En el siglo XVIII comenzó la decadencia del otrora poderoso Imperio otomano, motivada -entre otras razones- por la incapacidad de los califas para mantener sujeto y bien administrado un territorio tan vasto como heterogéneo. Las luchas por el poder, las intrigas palaciegas y el papel intervencionista creciente del cuerpo de los jenízaros fueron causa de no pocos problemas. Por si fuera poco, la cada vez mayor pujanza de las naciones cristianas europeas obliga a firmar tratados en condiciones precarias, que implican sucesivas pérdidas territoriales.

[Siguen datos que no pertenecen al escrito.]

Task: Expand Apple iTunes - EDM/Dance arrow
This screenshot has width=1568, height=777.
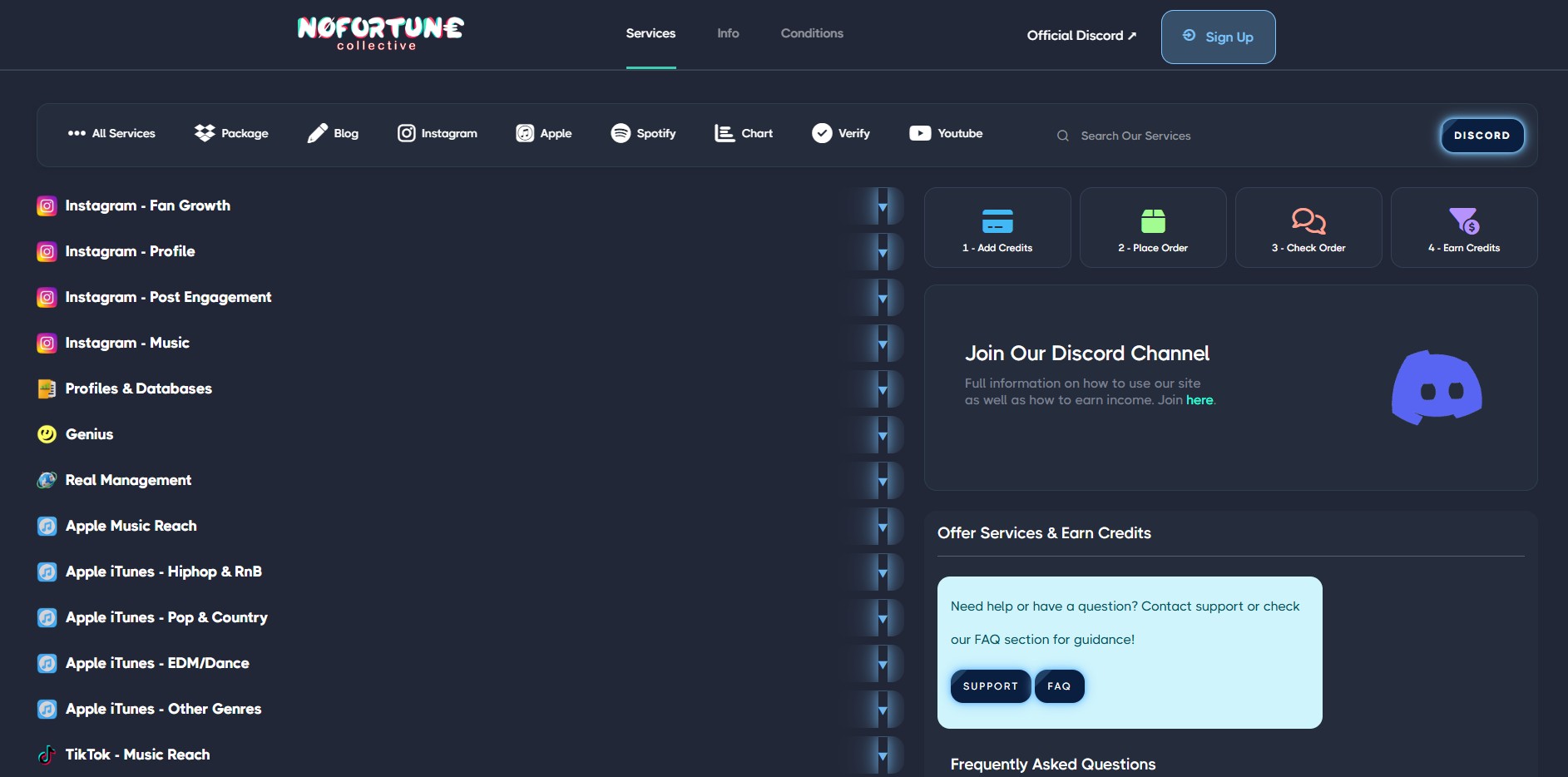Action: point(883,664)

En 1699 la paz de Karlowitz hace perder a los turcos Hungría, Dalmacia, Morelia y Podolia; un año más tarde, la paz de Constantinopla significa desprenderse de Asov, que se recuperará entre 1711 y 1744; por último, de la paz de Pasarowitz (1717) resulta la pérdida del Banato, Valaquia y el norte de Serbia.

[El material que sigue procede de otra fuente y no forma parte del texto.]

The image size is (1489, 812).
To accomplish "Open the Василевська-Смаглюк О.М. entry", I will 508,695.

La decadencia del poder otomano en Europa continúa durante el siglo XIX y comienzos del XX. Grecia se independiza en 1829; entre 1861-66 consiguen ser autónomos Serbia y la futura Rumania; se crea el estado de Bulgaria, se cede Chipre al reino Unido (1878) y quedan libres Albania y Macedonia (1913).

En África, el Imperio otomano conserva una presencia más nominal que efectiva. En Argel, Túnez y Libia son los poderes locales quienes detentan el poder real; Egipto logró su independencia en 1848 tras el conflicto producido entre el pashá Muhammad Alí y el sultán.

El Imperio otomano tocó a su fin en 1924, cuando, después de la I Guerra Mundial, Mustafá Kemal Ataturk abolió el califato y fundó un moderno Estado laico.